───── Information

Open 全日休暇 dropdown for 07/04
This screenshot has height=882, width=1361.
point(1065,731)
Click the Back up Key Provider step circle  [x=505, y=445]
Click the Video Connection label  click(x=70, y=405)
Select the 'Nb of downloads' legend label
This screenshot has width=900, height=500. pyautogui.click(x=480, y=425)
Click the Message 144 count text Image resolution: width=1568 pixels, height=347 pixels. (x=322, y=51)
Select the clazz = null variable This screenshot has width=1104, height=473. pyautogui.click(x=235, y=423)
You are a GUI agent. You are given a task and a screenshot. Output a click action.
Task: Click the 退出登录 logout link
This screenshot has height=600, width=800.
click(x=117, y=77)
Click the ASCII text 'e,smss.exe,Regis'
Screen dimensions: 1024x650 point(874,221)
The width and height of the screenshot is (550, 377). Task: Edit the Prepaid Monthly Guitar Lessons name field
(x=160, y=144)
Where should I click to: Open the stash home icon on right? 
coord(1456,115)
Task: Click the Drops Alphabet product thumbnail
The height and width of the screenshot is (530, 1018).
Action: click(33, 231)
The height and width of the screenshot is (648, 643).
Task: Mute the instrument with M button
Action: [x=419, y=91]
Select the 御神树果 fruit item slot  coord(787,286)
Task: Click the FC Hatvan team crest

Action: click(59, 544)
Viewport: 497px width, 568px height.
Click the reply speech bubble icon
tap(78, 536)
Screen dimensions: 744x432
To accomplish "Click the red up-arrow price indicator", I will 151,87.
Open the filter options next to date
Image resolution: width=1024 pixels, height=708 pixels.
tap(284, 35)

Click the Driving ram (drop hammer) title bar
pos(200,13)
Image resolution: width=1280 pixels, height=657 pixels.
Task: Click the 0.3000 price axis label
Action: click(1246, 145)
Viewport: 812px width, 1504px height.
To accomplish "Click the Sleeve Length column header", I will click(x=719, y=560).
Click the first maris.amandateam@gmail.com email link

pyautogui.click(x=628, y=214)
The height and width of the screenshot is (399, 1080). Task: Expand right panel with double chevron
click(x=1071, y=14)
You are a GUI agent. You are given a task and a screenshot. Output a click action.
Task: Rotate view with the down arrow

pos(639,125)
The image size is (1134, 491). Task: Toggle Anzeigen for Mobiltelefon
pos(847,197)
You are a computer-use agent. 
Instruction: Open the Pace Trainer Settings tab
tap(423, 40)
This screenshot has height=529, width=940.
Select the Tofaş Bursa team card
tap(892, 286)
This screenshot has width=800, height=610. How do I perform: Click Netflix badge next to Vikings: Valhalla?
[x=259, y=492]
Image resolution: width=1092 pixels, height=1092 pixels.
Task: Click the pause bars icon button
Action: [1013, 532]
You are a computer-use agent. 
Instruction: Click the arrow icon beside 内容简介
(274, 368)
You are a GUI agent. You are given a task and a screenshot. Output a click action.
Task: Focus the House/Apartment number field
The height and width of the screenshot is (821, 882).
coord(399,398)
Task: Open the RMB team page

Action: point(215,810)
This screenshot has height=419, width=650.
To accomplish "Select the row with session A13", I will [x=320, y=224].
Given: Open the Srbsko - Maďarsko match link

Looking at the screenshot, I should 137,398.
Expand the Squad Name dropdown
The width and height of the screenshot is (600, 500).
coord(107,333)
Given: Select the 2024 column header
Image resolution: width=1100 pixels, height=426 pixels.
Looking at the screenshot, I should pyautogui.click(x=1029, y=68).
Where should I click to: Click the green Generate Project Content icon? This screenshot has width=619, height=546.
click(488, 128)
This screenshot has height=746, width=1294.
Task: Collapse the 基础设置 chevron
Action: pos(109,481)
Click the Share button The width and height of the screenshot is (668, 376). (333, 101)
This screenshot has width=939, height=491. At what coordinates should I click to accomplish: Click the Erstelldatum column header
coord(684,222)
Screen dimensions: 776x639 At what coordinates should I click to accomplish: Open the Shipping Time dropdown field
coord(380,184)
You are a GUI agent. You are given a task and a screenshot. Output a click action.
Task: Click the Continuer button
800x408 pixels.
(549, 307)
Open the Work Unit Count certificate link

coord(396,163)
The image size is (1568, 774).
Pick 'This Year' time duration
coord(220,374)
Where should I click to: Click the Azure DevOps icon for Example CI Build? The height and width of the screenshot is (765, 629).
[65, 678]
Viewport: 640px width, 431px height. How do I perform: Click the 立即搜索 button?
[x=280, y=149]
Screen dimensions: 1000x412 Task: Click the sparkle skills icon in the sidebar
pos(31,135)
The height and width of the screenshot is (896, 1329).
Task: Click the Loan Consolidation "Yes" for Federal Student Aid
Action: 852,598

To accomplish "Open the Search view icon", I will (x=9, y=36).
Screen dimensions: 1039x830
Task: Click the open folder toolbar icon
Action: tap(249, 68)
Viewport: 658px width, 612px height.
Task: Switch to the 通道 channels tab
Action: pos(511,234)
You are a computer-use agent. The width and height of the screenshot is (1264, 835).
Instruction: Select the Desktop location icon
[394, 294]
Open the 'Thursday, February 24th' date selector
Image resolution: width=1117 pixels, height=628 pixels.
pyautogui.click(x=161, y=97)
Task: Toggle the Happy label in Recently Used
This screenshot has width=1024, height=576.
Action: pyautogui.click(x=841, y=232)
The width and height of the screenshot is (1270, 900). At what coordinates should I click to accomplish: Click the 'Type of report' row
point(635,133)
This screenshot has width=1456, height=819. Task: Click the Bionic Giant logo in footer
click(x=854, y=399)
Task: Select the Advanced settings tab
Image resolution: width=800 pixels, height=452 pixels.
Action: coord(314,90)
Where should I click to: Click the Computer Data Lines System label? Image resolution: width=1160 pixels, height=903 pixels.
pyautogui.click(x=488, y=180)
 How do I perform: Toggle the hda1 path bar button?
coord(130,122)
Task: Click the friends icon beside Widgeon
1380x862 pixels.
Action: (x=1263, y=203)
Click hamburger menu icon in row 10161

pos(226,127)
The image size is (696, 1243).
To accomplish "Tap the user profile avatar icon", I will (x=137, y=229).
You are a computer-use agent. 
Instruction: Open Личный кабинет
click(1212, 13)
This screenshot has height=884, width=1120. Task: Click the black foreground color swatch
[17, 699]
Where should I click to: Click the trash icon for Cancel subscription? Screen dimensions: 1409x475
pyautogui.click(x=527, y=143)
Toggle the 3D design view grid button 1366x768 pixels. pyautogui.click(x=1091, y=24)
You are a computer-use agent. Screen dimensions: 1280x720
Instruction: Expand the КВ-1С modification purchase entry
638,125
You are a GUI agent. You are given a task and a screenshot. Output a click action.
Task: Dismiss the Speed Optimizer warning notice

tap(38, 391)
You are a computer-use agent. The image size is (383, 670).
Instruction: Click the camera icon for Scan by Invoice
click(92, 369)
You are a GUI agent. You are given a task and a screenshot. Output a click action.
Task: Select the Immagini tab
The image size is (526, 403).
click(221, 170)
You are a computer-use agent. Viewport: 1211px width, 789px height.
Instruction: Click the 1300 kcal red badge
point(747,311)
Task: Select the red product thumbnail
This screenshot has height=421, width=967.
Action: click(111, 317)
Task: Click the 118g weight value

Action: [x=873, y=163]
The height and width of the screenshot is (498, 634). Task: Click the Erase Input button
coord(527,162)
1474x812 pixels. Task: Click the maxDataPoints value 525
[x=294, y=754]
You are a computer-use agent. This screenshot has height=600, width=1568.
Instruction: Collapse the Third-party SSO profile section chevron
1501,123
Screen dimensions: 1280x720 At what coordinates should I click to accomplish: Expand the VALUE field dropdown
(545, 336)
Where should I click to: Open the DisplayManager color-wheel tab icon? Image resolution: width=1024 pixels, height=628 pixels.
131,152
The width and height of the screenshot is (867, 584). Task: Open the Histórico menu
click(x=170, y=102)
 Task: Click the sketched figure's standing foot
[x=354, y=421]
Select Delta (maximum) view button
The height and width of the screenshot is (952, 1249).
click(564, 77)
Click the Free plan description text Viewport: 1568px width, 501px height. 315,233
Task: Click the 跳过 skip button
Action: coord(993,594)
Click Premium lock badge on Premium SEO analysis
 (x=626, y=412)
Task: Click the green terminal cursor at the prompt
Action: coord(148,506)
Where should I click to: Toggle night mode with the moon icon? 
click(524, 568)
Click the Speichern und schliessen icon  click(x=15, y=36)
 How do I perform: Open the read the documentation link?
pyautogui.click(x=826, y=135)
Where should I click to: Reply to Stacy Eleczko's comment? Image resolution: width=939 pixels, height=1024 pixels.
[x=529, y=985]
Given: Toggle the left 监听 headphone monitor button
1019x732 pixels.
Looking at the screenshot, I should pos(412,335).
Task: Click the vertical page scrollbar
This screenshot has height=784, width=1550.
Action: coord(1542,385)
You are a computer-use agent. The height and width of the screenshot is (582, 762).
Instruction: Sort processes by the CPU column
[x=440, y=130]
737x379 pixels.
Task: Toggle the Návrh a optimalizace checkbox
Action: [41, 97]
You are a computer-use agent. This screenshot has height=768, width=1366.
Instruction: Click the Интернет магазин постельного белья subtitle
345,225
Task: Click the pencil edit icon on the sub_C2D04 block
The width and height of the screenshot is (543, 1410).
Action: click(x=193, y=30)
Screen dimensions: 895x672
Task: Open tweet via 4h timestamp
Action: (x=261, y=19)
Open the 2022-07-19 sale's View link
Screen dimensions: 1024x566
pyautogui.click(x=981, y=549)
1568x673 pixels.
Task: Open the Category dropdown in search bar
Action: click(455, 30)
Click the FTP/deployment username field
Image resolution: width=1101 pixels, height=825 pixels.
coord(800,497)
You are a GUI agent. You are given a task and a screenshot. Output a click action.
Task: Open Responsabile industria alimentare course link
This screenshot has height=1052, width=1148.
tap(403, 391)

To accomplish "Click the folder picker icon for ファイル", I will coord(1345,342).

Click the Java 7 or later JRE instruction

──────────

All that is wanted is the stretch of lines above from the one containing "Select the 御神树果" through the one containing "Screen dimensions: 744x432", duplicated exactly.

Select the 御神树果 fruit item slot  coord(787,286)
Task: Click the FC Hatvan team crest

Action: click(59, 544)
Viewport: 497px width, 568px height.
Click the reply speech bubble icon
tap(78, 536)
Screen dimensions: 744x432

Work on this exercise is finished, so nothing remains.